TEXT SECTION:
Warning from Space / The Mysterious Satellite / Uchujin Tokyo ni Ararwaru (1956/1967) -**
Frankly, I’m disappointed. Warning from Space was made by Japan’s Daiei studio, the same bunch of crazies who would give us the Gamera series nine years later. It was the first full-color sci-fi movie made in Japan, beating Rodan to the theaters by a number of months. It has some of the silliest-looking movie aliens of all time, realized by some of the most profoundly un-special special effects I’ve ever seen— seriously, “The Muppet Show” routinely did better using old sweaters and ping-pong balls as raw materials. Its premise is a mismatched patchwork rip-off of two of the movies that put science fiction on the cinematic map at the turn of the 50’s, The Day the Earth Stood Still and When Worlds Collide. Its script is so inattentive to detail that it accidentally suggests an idea for a vastly better movie which, to the best of my knowledge, has yet to be made even half a century later. And yet far from the delicious seven-course banquet of schadenfreude all that seems to promise, Warning from Space actually spends most of its 80-odd minutes being a miserably dull flick.
No matter how boring a Japanese monster move may be, though, they almost invariably get off to a speedy start by immediately establishing the presence and general nature of whatever otherworldly weirdness is going to concern them. Falling right into line with that tradition (indeed, helping to establish it in the first place), Warning from Space begins with an obviously alien spacecraft in orbit around an obviously alien world. The ship resembles nothing so much as an orgy among bugles; the creatures aboard it are like Patrick the starfish if “Spongebob Squarepants” had been produced in the 70’s by Sid and Marty Kroft, except that they each have a single luminous eye instead of a complete face. (They’re also not wearing swimming trunks, but you probably guessed that all by yourselves, right?) These Pairans, as they call themselves, are getting ready to embark upon an urgent mission to Earth— something about “terminating the Earthlings’ blood-rage” and “conquering” the planet’s scientists. Whatever the Parians’ primary aim, they are especially interested in a certain Japanese astronomer, and it is evidently with an eye toward contacting him that they deploy their amphibious landing craft in and around Tokyo.
The Pairans’ activities do not go unnoticed. The whole city is soon in a tizzy over reports of flying saucers, and it gets so that poor Professor Komura (Bontaro Miyake, from Gamera vs. Barugon and The Ghostly Trap) can’t even stop on the way home for some sake at his favorite Golden Gai dive bar without some schmuck from a newspaper pestering him to speculate groundlessly about the strange things going on in the sky above Tokyo. Meanwhile, back at the observatory, Komura’s colleague, Professor Isobe (Shozo Nambu, of 100 Monsters and Tales of Ugetsu), happens to sight the Pairan mothership through the big telescope while it is in the process of seeding the area with landers. Isobe rushes to meet Komura at home, where the two men agree that they need the help of Matsuda (Isao Yamaguchi, from Zatoichi’s Pilgrimage and Lone Wolf and Cub: Baby Cart to Hades), the observatory’s physicist and Komura’s cousin. After far too many scenes of sober contemplation and monosyllabic grunting, the scientists decide to mount a camera aboard a high-altitude rocket in the hope of getting a closer look at the weird orbiting object.

WHAT TO WORK ON: In one to three sentences, explain why the Pairans deploy their landing craft in and around Tokyo, according to the Warning from Space review.

DATA SEGMENT:

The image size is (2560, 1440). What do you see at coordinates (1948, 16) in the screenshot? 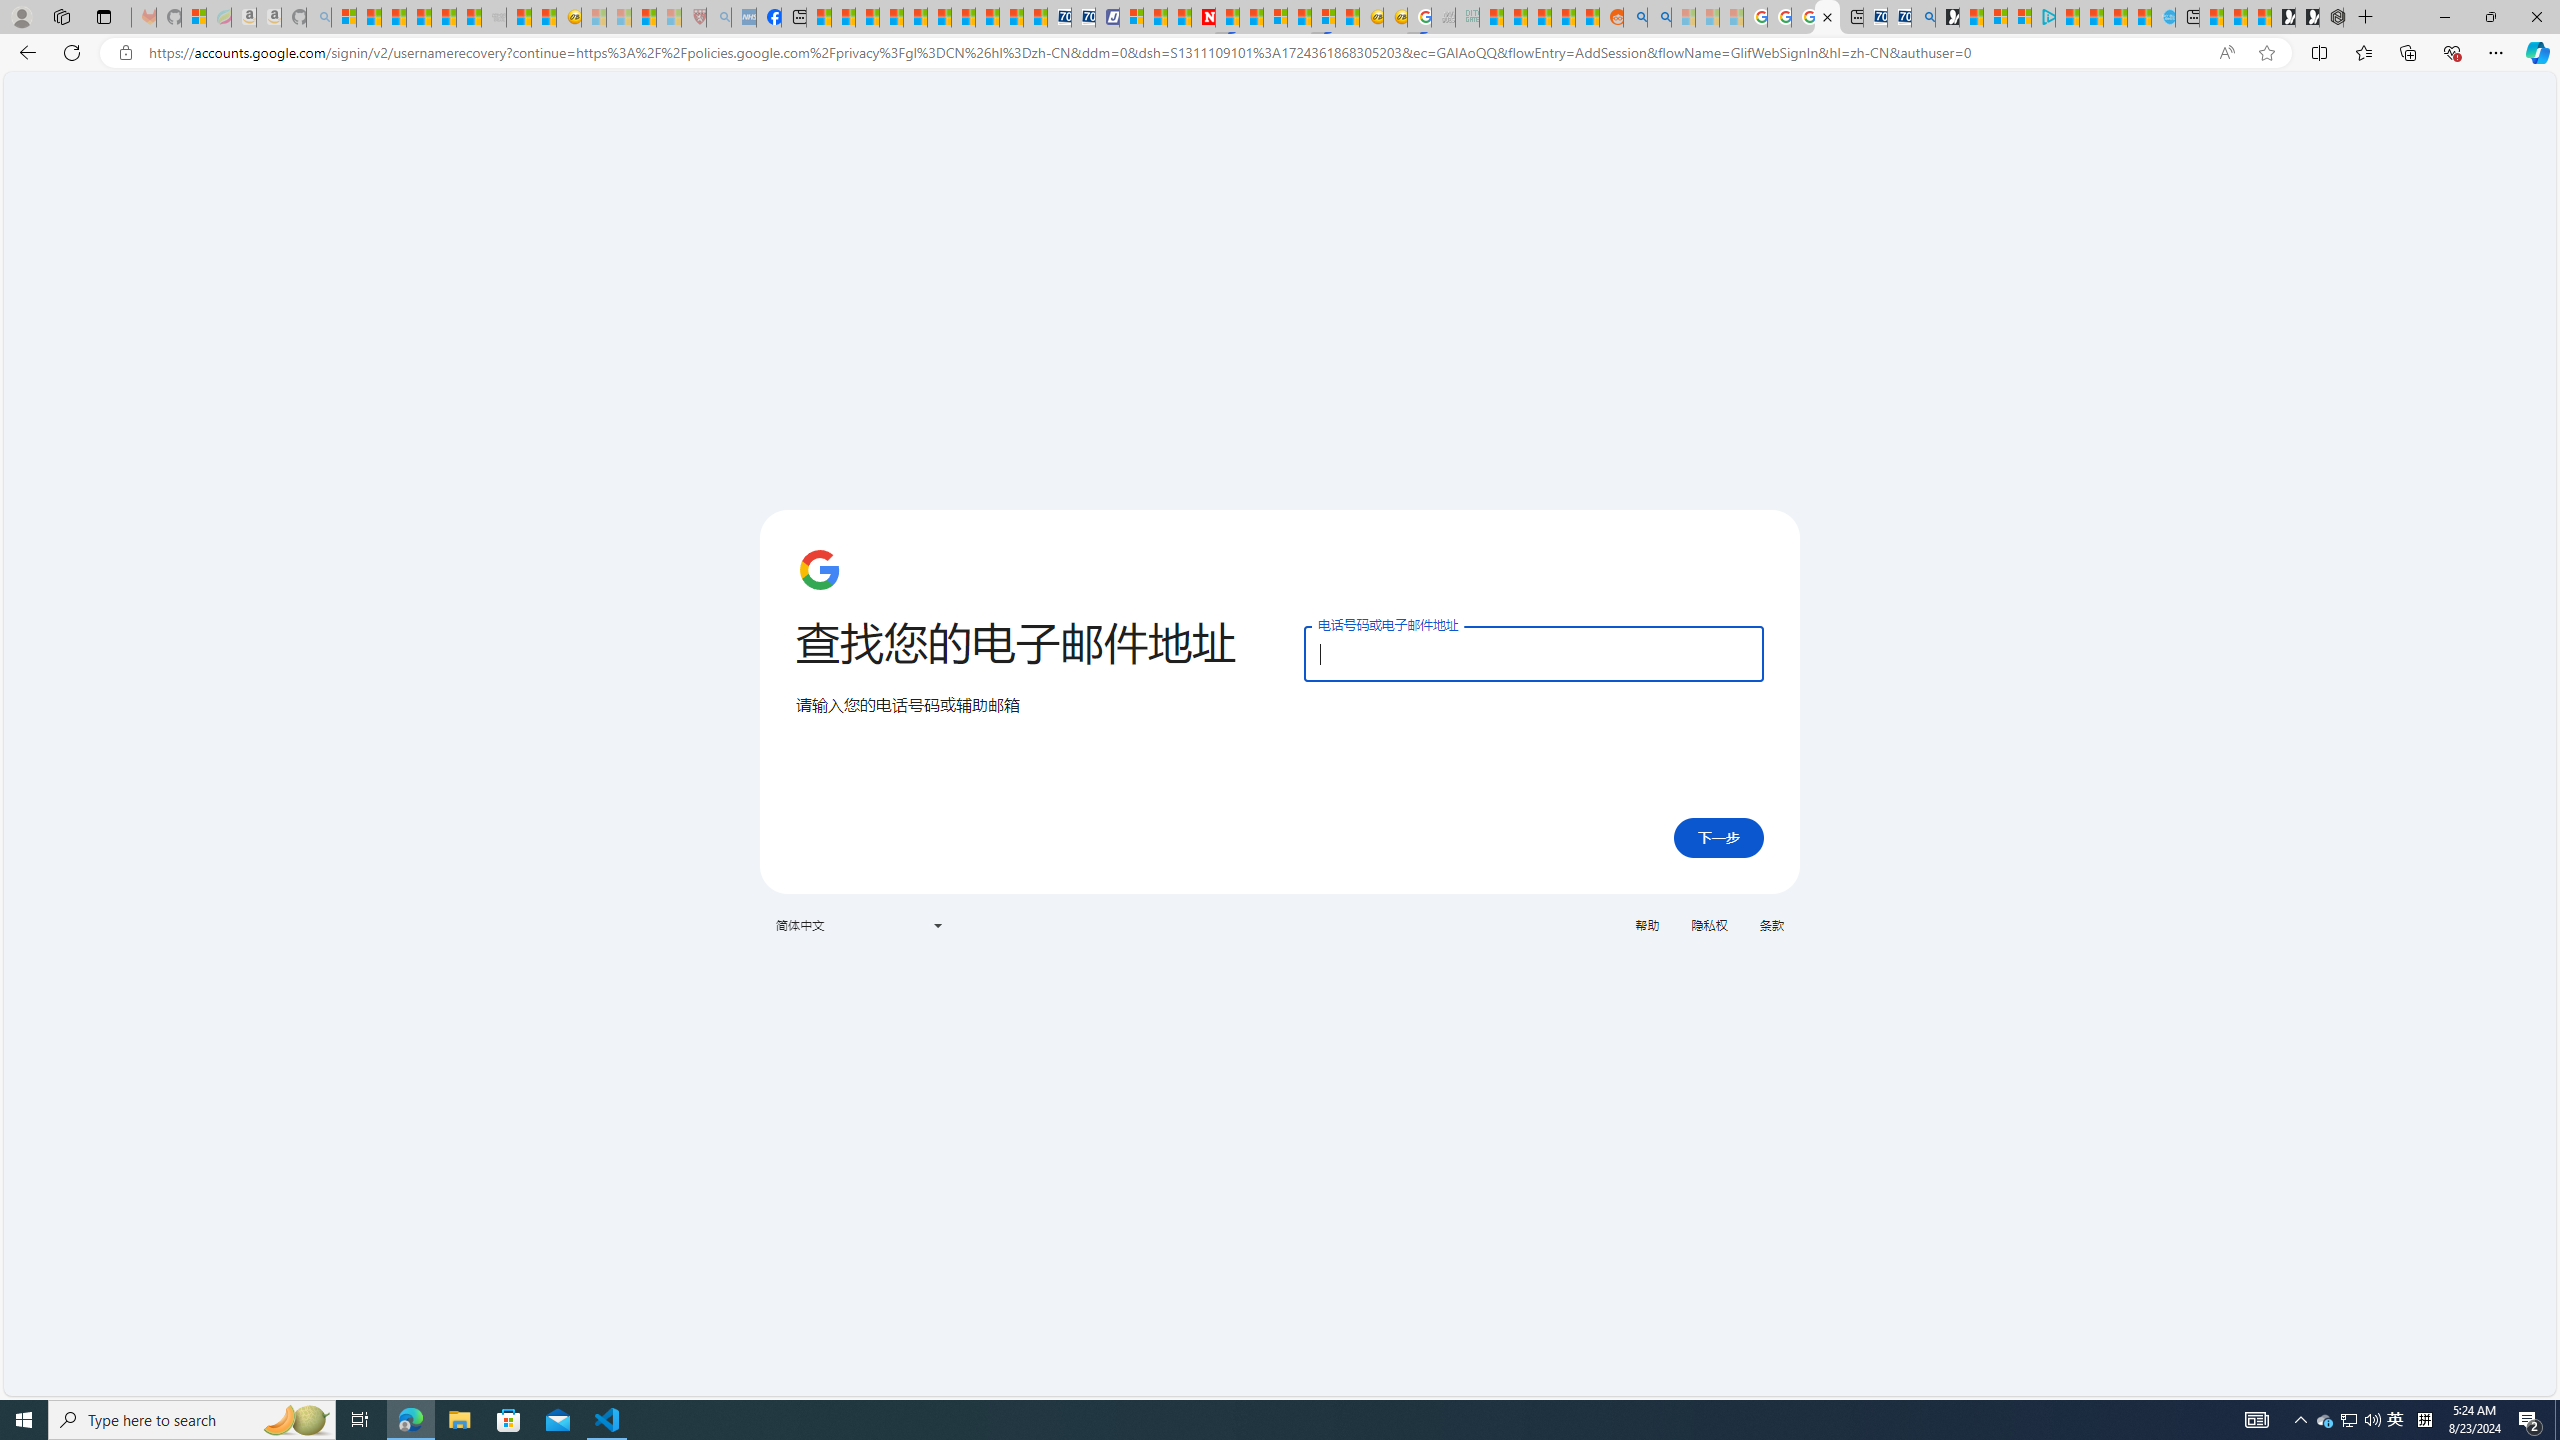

RESULT OF THIS EXERCISE: The Pairans are especially interested in a certain Japanese astronomer. They send their amphibious landers in and around Tokyo with an eye toward contacting him.